Reading text:
"""
The French Dispatch (2021) movie poster The French Dispatch

Theatrical Release: October 22, 2021

Running Time: 108 Minutes / Rating: R

Director: Wes Anderson

Writers: Wes Anderson (story & screenplay); Roman Coppola, Hugo Guinness, Jason Schwartzman (story)

Cast: Benicio del Toro (Moses Rosenthaler), Adrien Brody (Julian Cadazio), Tilda Swinton (J.K.L. Berensen), Léa Seydoux (Simone), Frances McDormand (Lucinda Krementz), Timothée Chalamet (Zeffirelli), Lyna Khoudri (Juliette), Jeffrey Wright (Roebuck Wright), Mathieu Amalric (The Commissaire), Stephen Park (Nescaffier), Bill Murray (Arthur Howitzer, Jr.), Owen Wilson (Herbsaint Sazerac), Bob Balaban (Uncle Nick), Henry Winkler (Uncle Joe), Lois Smith (Upshur "Maw" Clampette), Tony Revolori (Young Moses Rosenthaler), Larry Pine (Chief Magistrate), Christoph Waltz (Paul Duval), Rupert Friend (Drill-Sergeant), Liev Schreiber (Talk Show Host), Willem Dafoe (Albert "The Abacus"), Edward Norton (The Chauffeur), Saoirse Ronan (Showgirl #1), Jason Schwartzman (Hermès Jones), Fisher Stevens (Story Editor), Griffin Dunne (Legal Advisor), Wally Wolodarsky (Cheery Writer), Anjelica Huston (Narrator)

 

It is with a heavy heart that I must report that one of my favorite filmmakers of the turn of the millennium is no longer with us. No, writer-director Wes Anderson is not dead. In fact, Anderson’s previous live-action film, 2014’s The Grand Budapest Hotel, brought him the most recognition and biggest audience of his 25-year career to date.
But the Anderson who wrote and directed Budapest and his latest effort, The French Dispatch, bears virtually no resemblance to the witty auteur who gave us Bottle Rocket, Rushmore, and The Royal Tenenbaums in his late twenties and early thirties.

That Anderson, the bespectacled Texan who was a close friend and collaborator to brothers Owen and Luke Wilson, had an abundance of passion and talent and was able to channel them into funny/sad tales of flawed Americans from various walks of life. They were striking and quotable and better on every repeat viewing. They also were modest performers commercially, barely playing in other parts of the world no matter the star power assembled within, which had risen along with the Wilson brothers' profile. Those who knew Anderson’s work generally liked it and that included industry individuals with clout, like James L. Brooks (who produced Bottle Rocket), Martin Scorsese (who named Bottle Rocket one of the best films of the ‘90s in an episode of Roger Ebert’s show), and power producer Scott Rudin (who backed every Anderson film this century until his legacy of workplace abuse got him cancelled).

By the early 2000s, Anderson could have mixed things up and taken a for-hire gig. His distinctive flair could have injected welcome flavor into any number of commercial pictures. But instead the filmmaker kept doing things his own way, even after moving from Disney’s waning Touchstone Pictures arm to Fox Searchlight amidst declining returns. And without compromising or aiming for mass appeal, Anderson came upon some inexplicable success on 2012’s Moonrise Kingdom, a breakout summer indie and Best Original Screenplay Oscar nominee.
"""
Data in this exercise:
"""
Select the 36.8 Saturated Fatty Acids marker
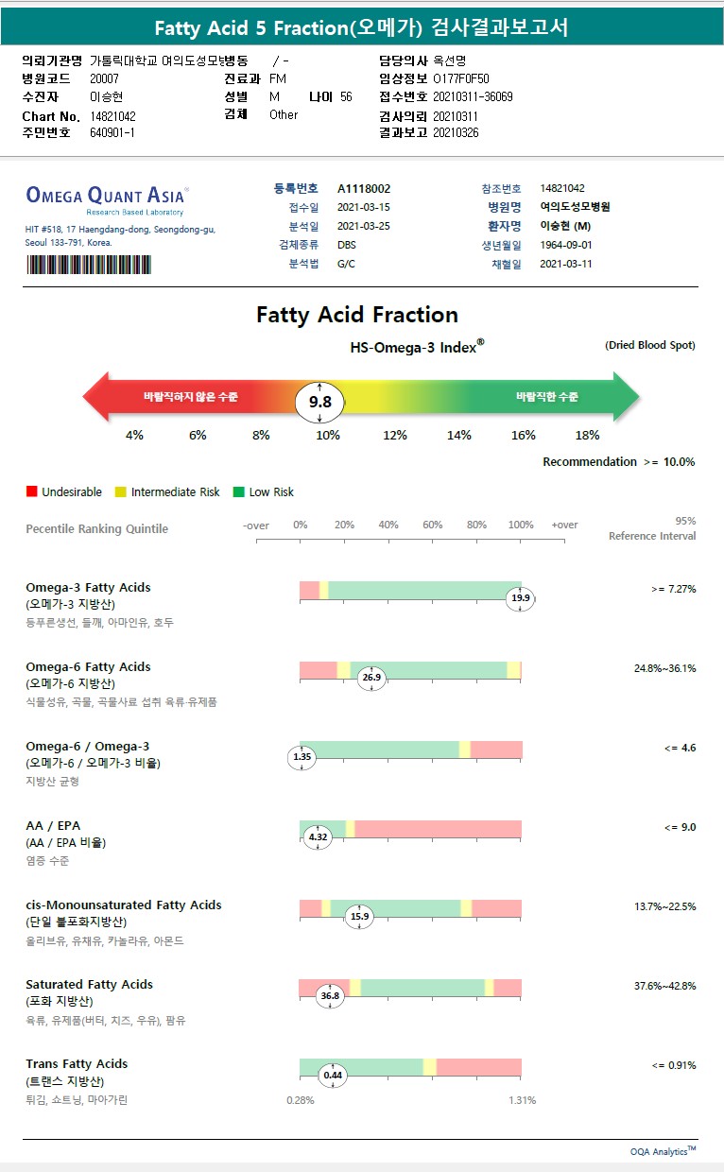This screenshot has height=1172, width=724. 330,995
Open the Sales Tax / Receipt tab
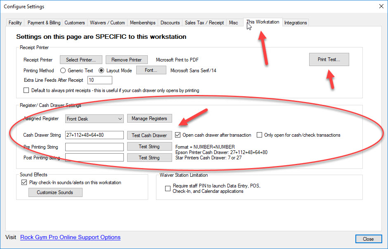 point(204,23)

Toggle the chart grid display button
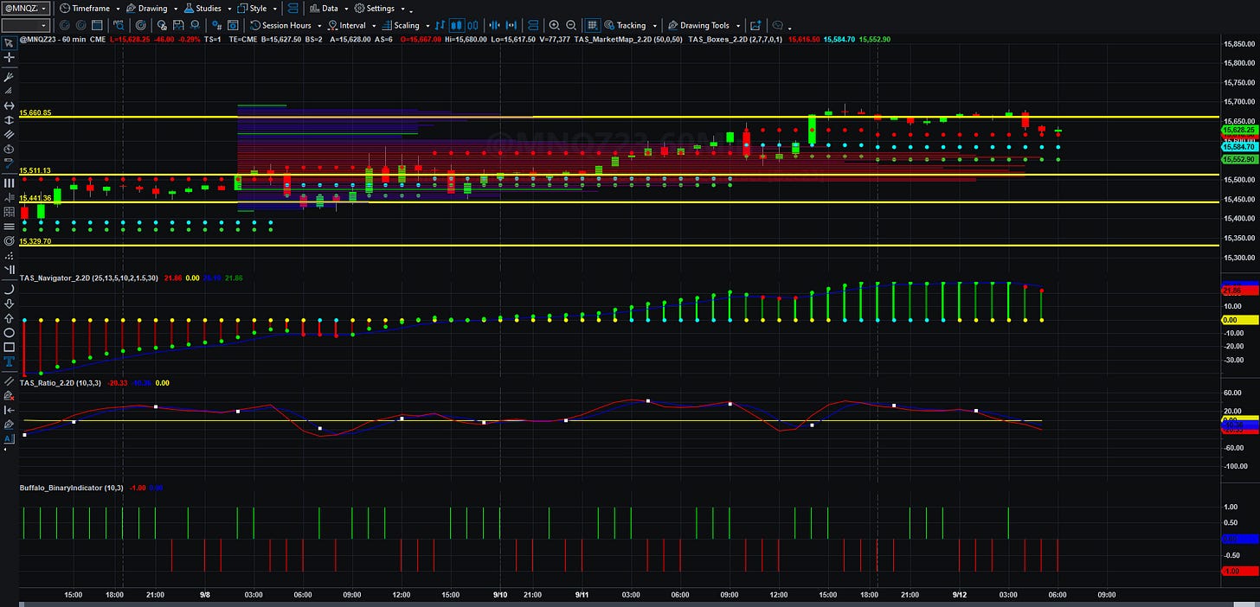tap(593, 25)
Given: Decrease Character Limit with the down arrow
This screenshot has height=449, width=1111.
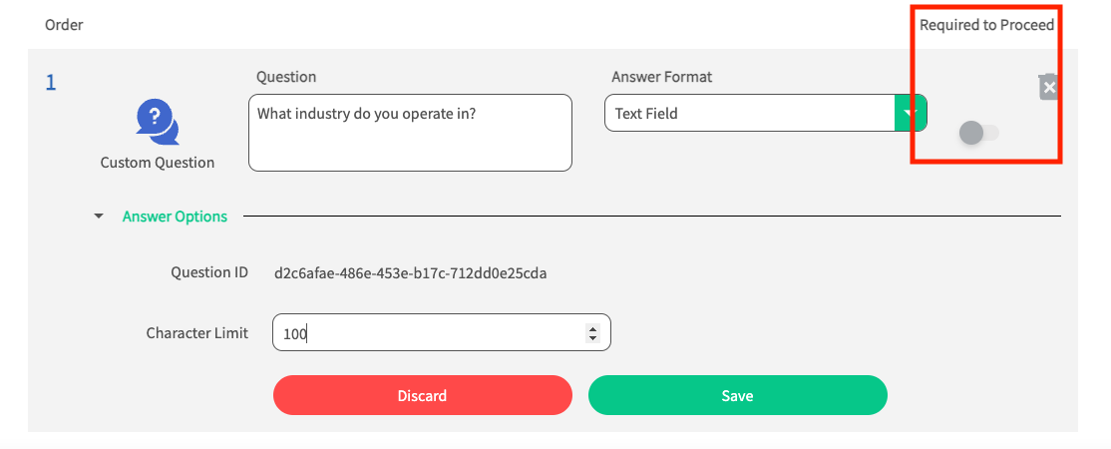Looking at the screenshot, I should 592,339.
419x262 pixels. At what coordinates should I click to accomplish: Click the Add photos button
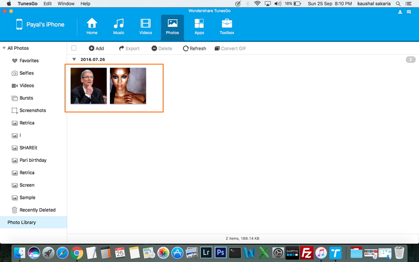(96, 48)
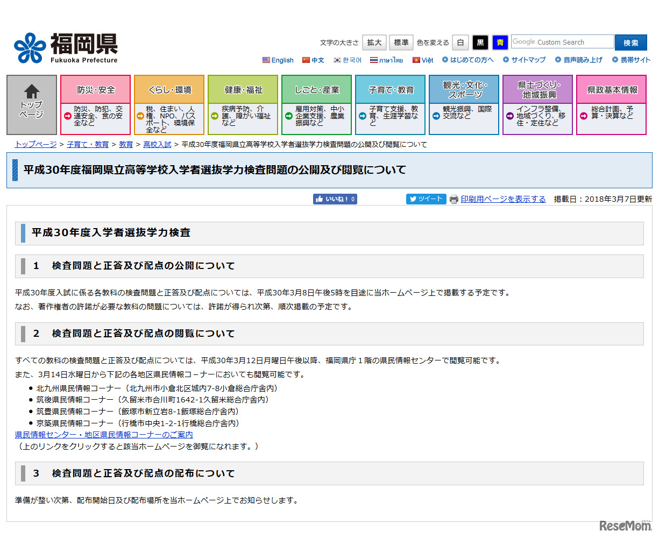
Task: Click the Google Custom Search input field
Action: click(x=562, y=42)
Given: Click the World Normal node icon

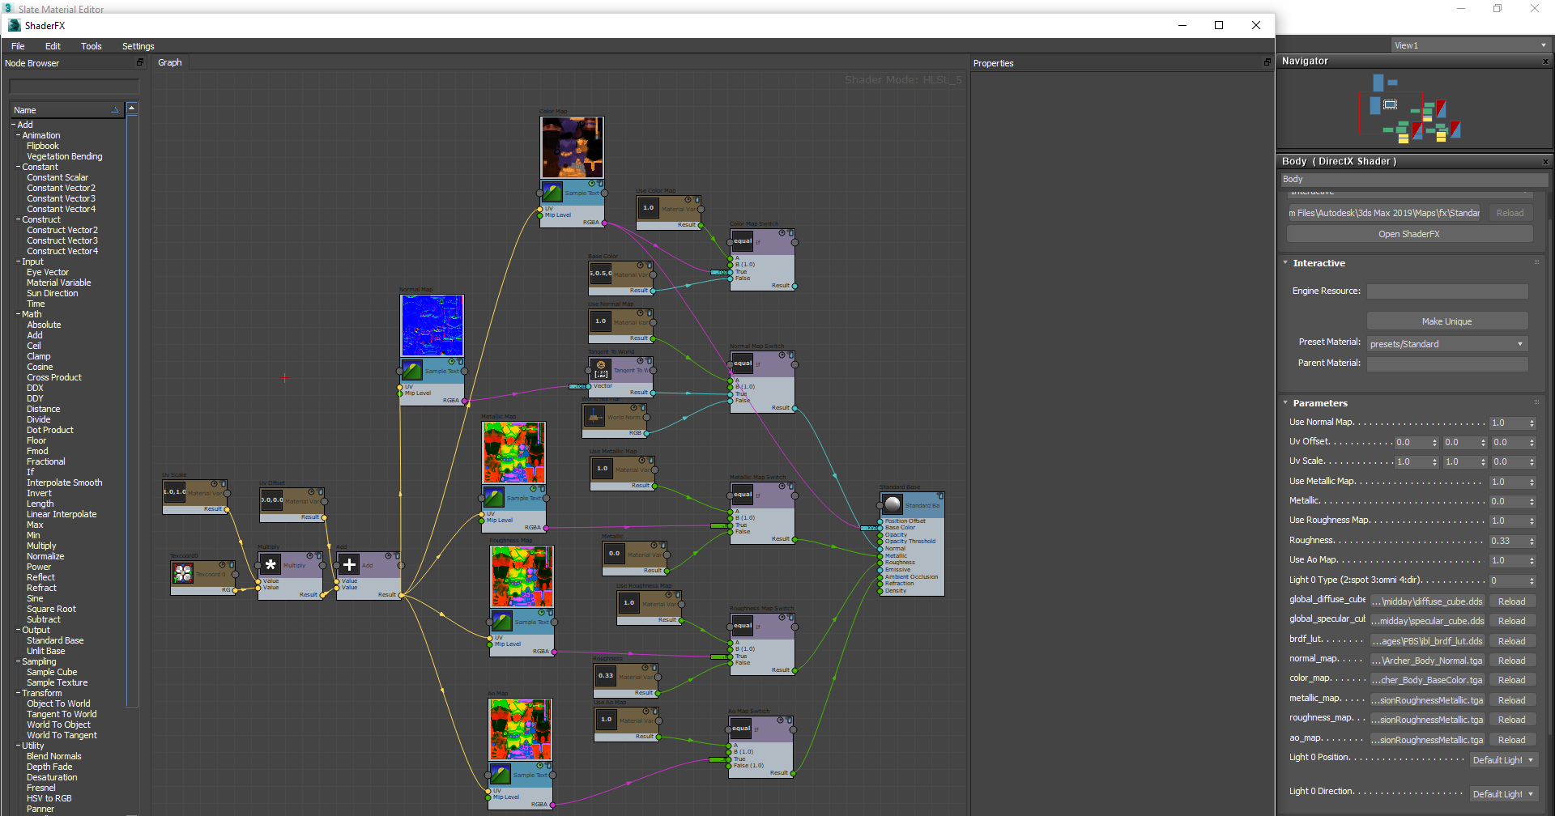Looking at the screenshot, I should pyautogui.click(x=594, y=417).
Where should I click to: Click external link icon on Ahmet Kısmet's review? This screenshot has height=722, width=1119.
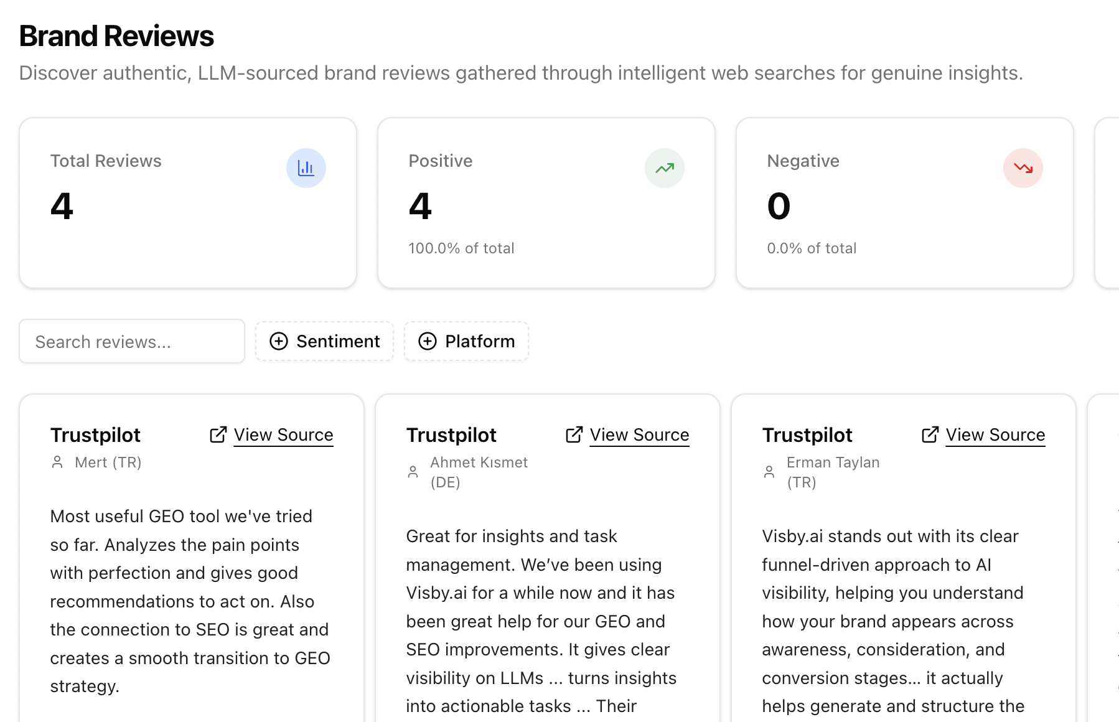[574, 434]
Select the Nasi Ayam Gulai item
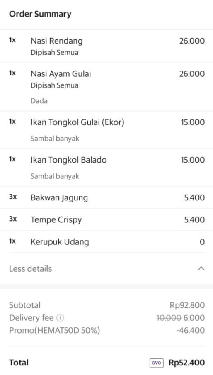Image resolution: width=213 pixels, height=375 pixels. click(x=107, y=87)
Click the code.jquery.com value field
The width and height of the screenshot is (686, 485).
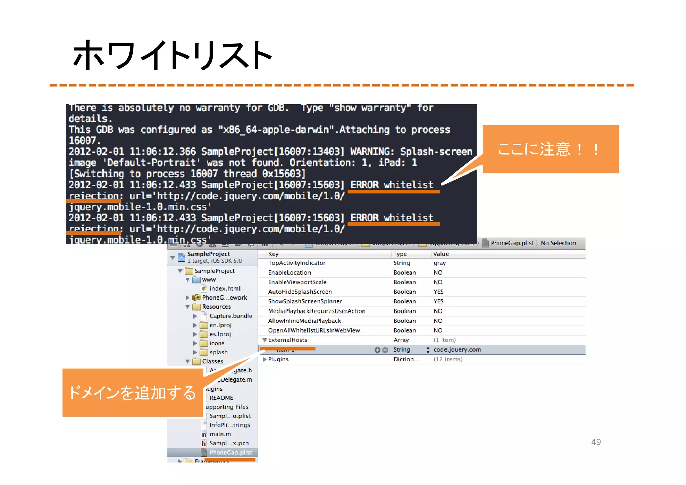pyautogui.click(x=457, y=350)
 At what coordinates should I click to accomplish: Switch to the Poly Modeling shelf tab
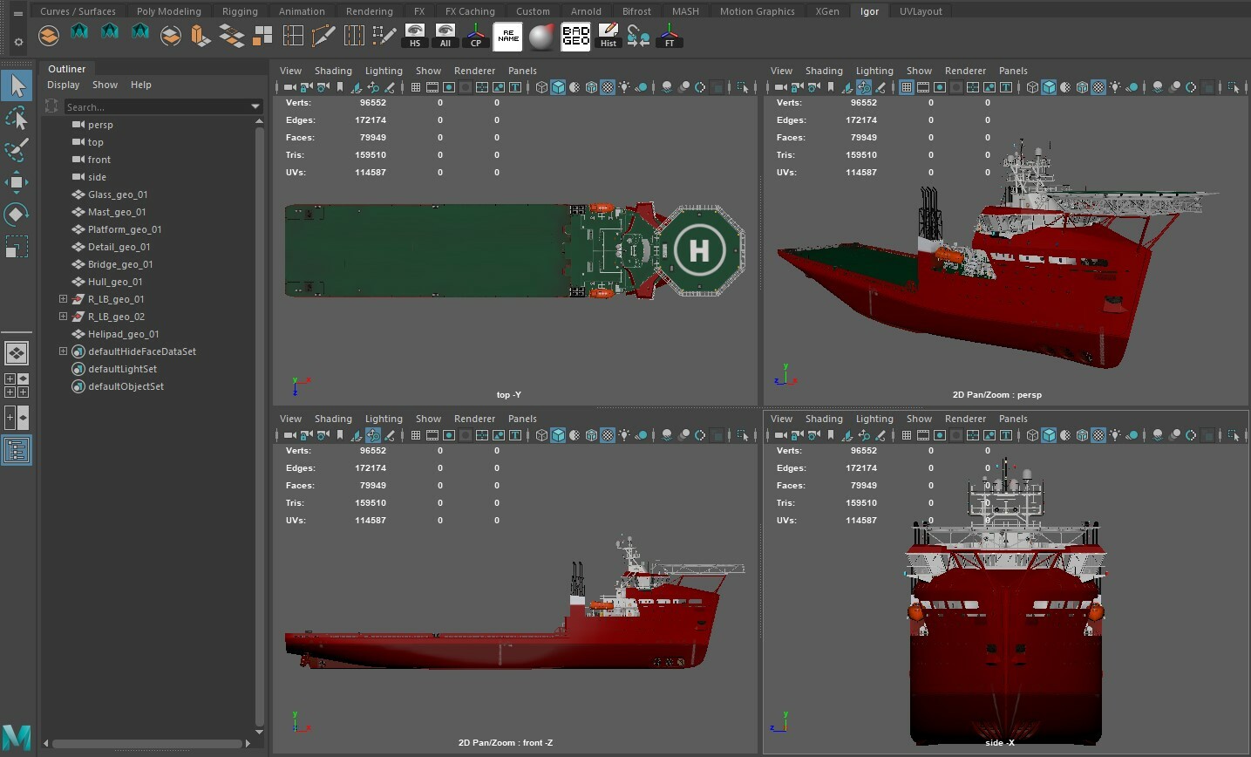pyautogui.click(x=169, y=10)
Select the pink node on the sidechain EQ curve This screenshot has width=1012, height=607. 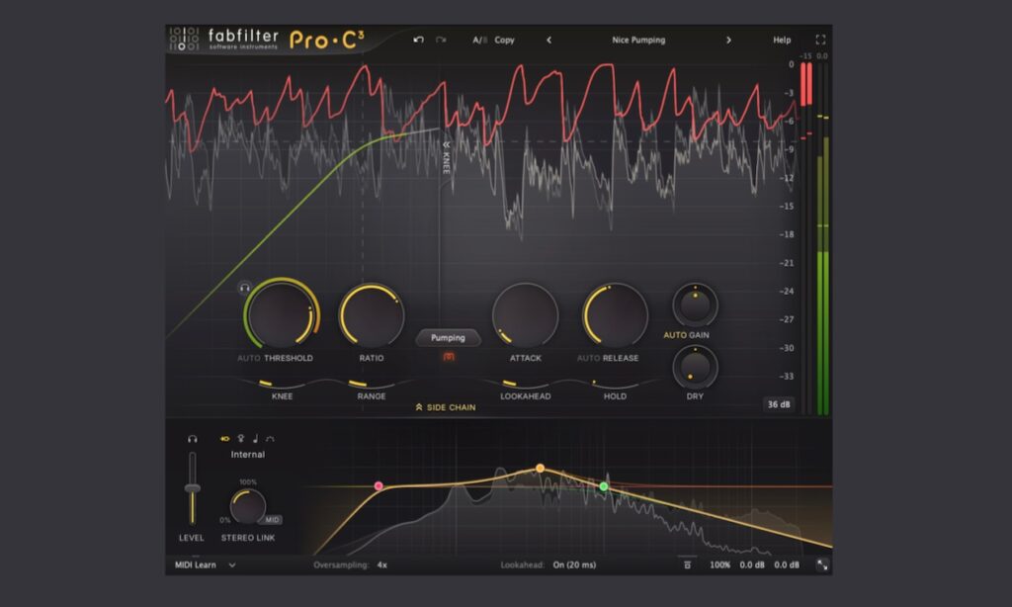click(x=380, y=483)
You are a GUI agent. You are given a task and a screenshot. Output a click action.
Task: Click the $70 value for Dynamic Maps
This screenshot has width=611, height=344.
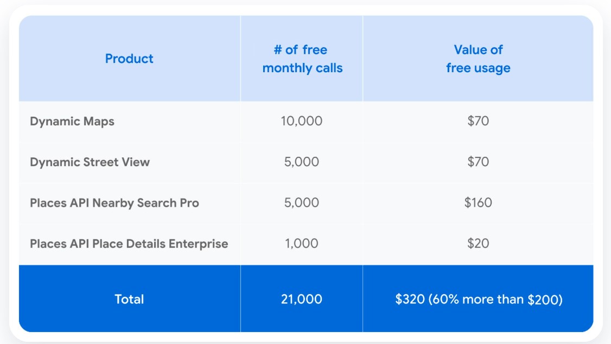pyautogui.click(x=478, y=121)
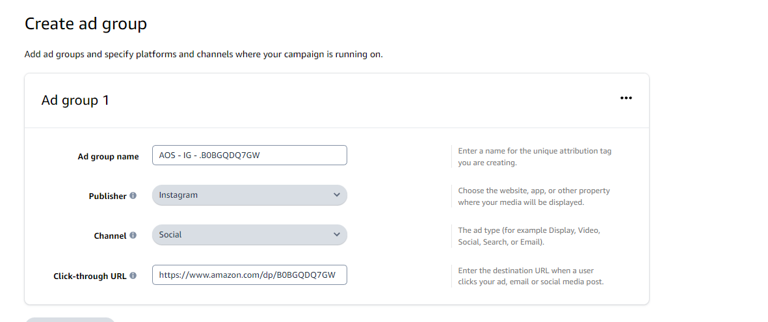768x322 pixels.
Task: Click the "Publisher" label text
Action: tap(107, 196)
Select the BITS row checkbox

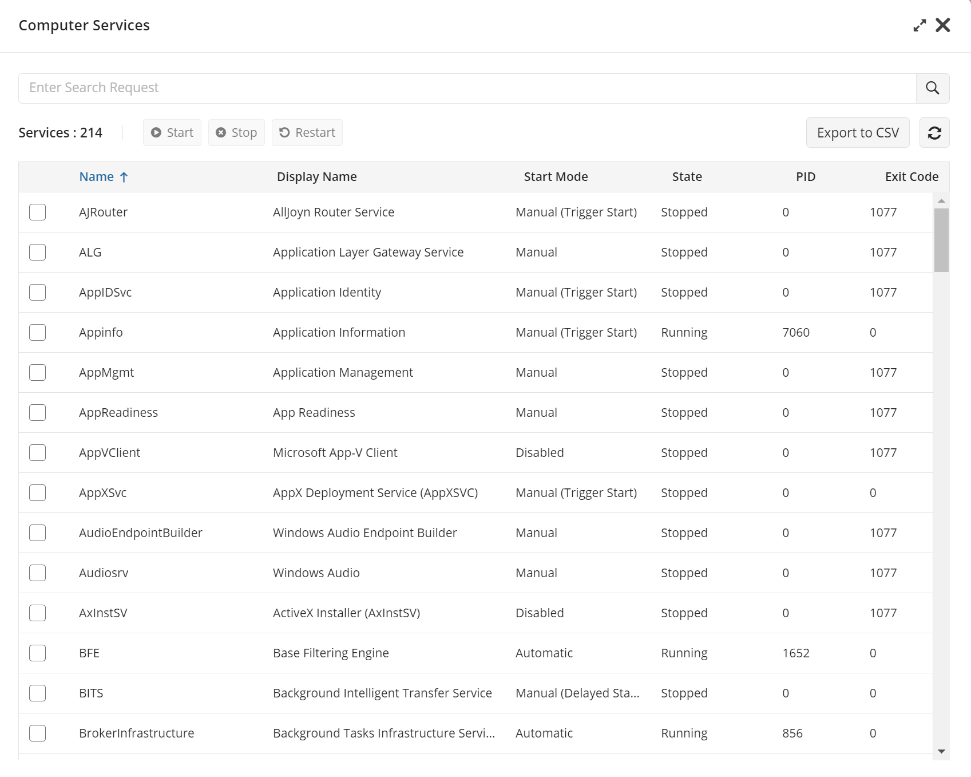(38, 693)
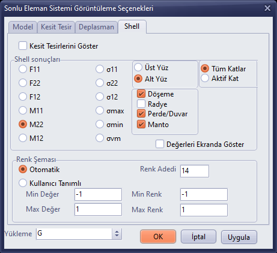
"""
Job A: Set down the part of the movie review starting with "Running Time: 108" and going on through "Jason Schwartzman (story)".
Job B: Please rewrite the records as a JSON list of strings, one string per line, with blank lines left out, starting with the first line of the records and going on through the line containing "Action: click(x=562, y=42)". Leave the pictures out of the answer.

Complete answer A:
Running Time: 108 Minutes / Rating: R

Director: Wes Anderson

Writers: Wes Anderson (story & screenplay); Roman Coppola, Hugo Guinness, Jason Schwartzman (story)

Complete answer B:
[
  "Select the 36.8 Saturated Fatty Acids marker",
  "This screenshot has height=1172, width=724. 330,995",
  "Open the Sales Tax / Receipt tab",
  " point(204,23)",
  "Toggle the chart grid display button",
  "tap(593, 25)",
  "Given: Decrease Character Limit with the down arrow",
  "This screenshot has height=449, width=1111.",
  "Looking at the screenshot, I should 592,339.",
  "419x262 pixels. At what coordinates should I click to accomplish: Click the Add photos button",
  "(96, 48)",
  "Task: Click the Google Custom Search input field",
  "Action: click(x=562, y=42)"
]